Some of the biggest technical challenges port plug manufacturers have to overcome are related to the unique environment in the ITER machine: the components have to withstand relatively rapid thermal cycling without breaking the vacuum seal that they represent in the port opening.

“Port plug material expands greatly,” explains Yury Rumyantsev, technical responsible officer at the Russian Domestic Agency. “When stainless steel is heated from room temperature up to 240 °C it expands about 3 mm/per metre, which opens up the possibility of leakage in the port opening. To meet this challenge, manufacturers have had to select a specific metallic sealing gasket and fabricate the flange for this gasket with very high precision.”

“Very few applications have this combination of thermal cycling, high vacuum and nuclear requirements,” says Olesia Solovyeva, director of the ITER Project at GKMP. “Our job is to provide the testing facilities that can be used to make sure the port plugs stand up to the challenges they will find in the ITER reactor.”

One set of tests will submit the port plugs to thermal cycling at high vacuum. Engineers will perform three rounds (cycling from room temperature to 240 °C) and check for helium leaks coming from the port plug assemblies. Tests will also be performed to verify that the cooling circuits can handle both high pressure and pressure drops.
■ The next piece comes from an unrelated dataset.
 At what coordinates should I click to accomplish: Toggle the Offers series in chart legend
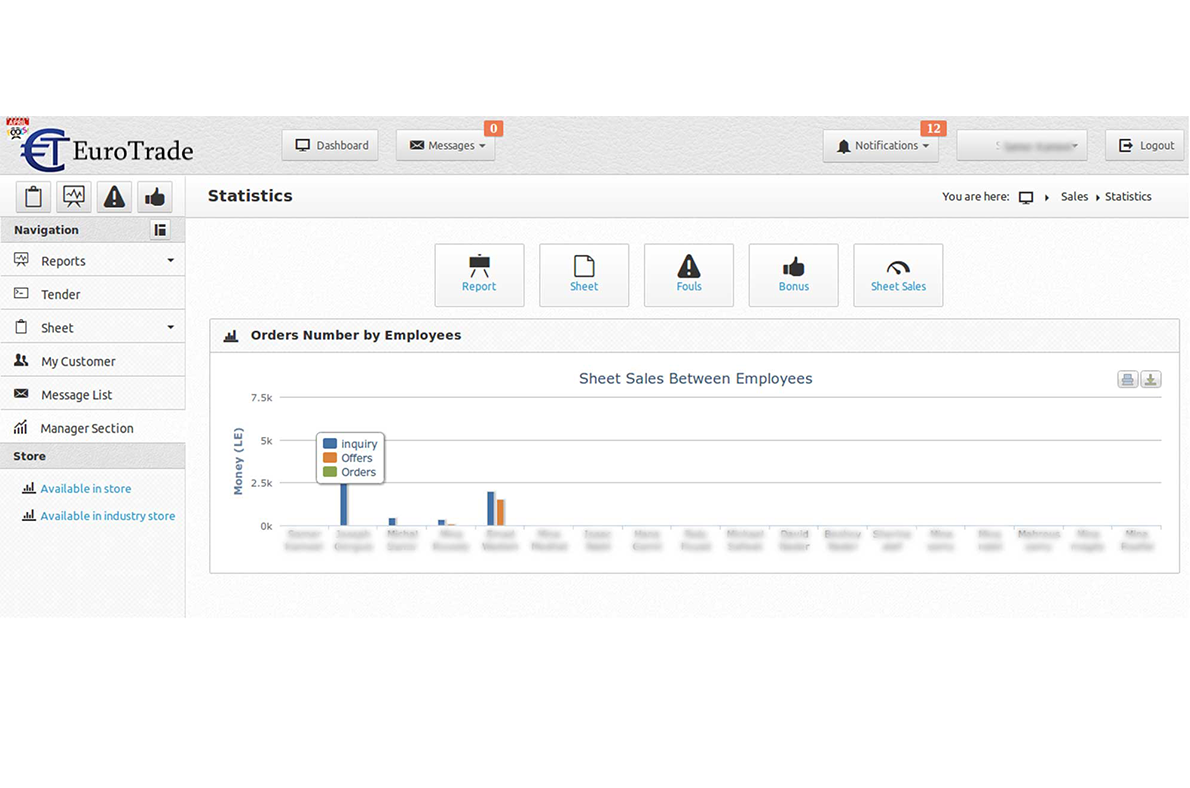(x=357, y=458)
Outgassing rates will be measured to make sure the vacuum is protected as temperature and pressure are applied.

To run the tests, the port plugs will be installed in a test tank—a 40 m3 vacuum chamber that will emulate the vacuum conditions of the Tokamak. The heating system used to cycle the temperature consists of a water loop circulating water inside the port plug and around the test tank at 40 atmospheres of pressure to heat and cool the port plug across the test range temperatures.

Functional tests will depend on the nature of the diagnostics housed in the port plug—and by way of example, may include tests for electrical continuity, detector calibration tests, tests for the alignment and cleaning of diagnostic mirrors, or tests of shutter actuation.
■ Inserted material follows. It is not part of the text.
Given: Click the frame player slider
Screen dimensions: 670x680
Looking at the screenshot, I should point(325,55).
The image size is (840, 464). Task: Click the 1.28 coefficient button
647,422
“There is one specific case that has to be carefully handled by the port plug test facilities,” emphasizes Thierry Cerisier, ITER technical responsible officer for the project. “If an assembly under test fails in such a way that it causes a water pipe to break, this could cause the pressure inside the tank to soar to the point of damaging the port plug. To mitigate this, special overflow chambers have been included in the design of the test stands to relieve the pressure that might otherwise destroy some of the key elements on the port plug boundary.”
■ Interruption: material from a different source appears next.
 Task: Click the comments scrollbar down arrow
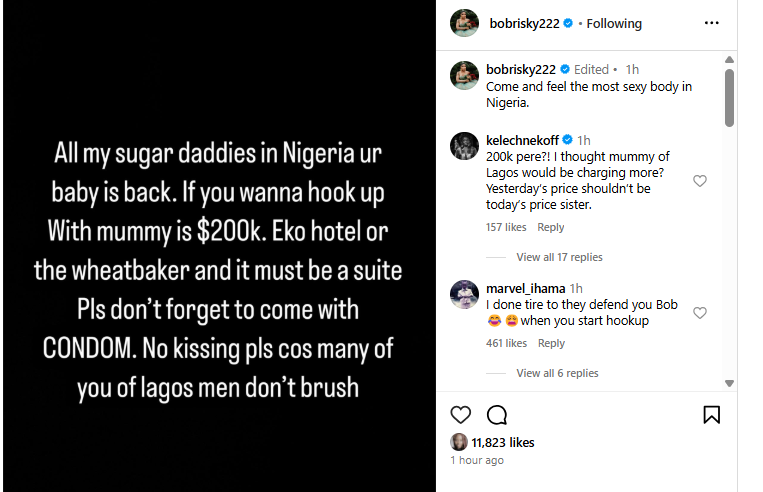pyautogui.click(x=729, y=383)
 An important milestone halfway through the project

“This year is the most important in the project lifecycle, because it’s the year we start manufacturing,” says Solovyeva. ”The first test stand will be delivered to the ITER site in June 2022, and a second will be delivered to the European Domestic Agency soon afterwards. While the non-nuclear test stands are being manufactured, we will complete the design of the two nuclear test stands destined for the Hot Cell. ThesewillbedeliveredtotheITERsitein 2024.”

“The nuclear ready stands will also be used during the earliest testing phase, before the port plugs are installed for the first time on the machine,” says Rumyantsev. “Then when this phase ends, those stands will be modified slightly and transferred to their permanent home in the Hot Cell, where they will be used to test port plugs after they are repaired or upgraded.”

The three ITER port plug test facilities will be installed in the European Poloidal Field Coils Winding Facility on site, where the "clean" conditions are ideal for the tests, and space has been made available courtesy of the European Domestic Agency. The first test stand, which will be non-nuclear, will arrive on site in 2022 and will be installed as fabrication of PF coils comes to completion. The other two ITER port plug test facilities, both nuclear-ready, will be installed in 2024.

 

For reference:

ITER ("The Way" in Latin) is one of the most ambitious energy projects in the world today.

In southern France, 35 nations are collaborating to build the world's largest tokamak, a magnetic fusion device that has been designed to prove the feasibility of fusion as a large-scale and carbon-free source of energy based on the same principle that powers our Sun and stars.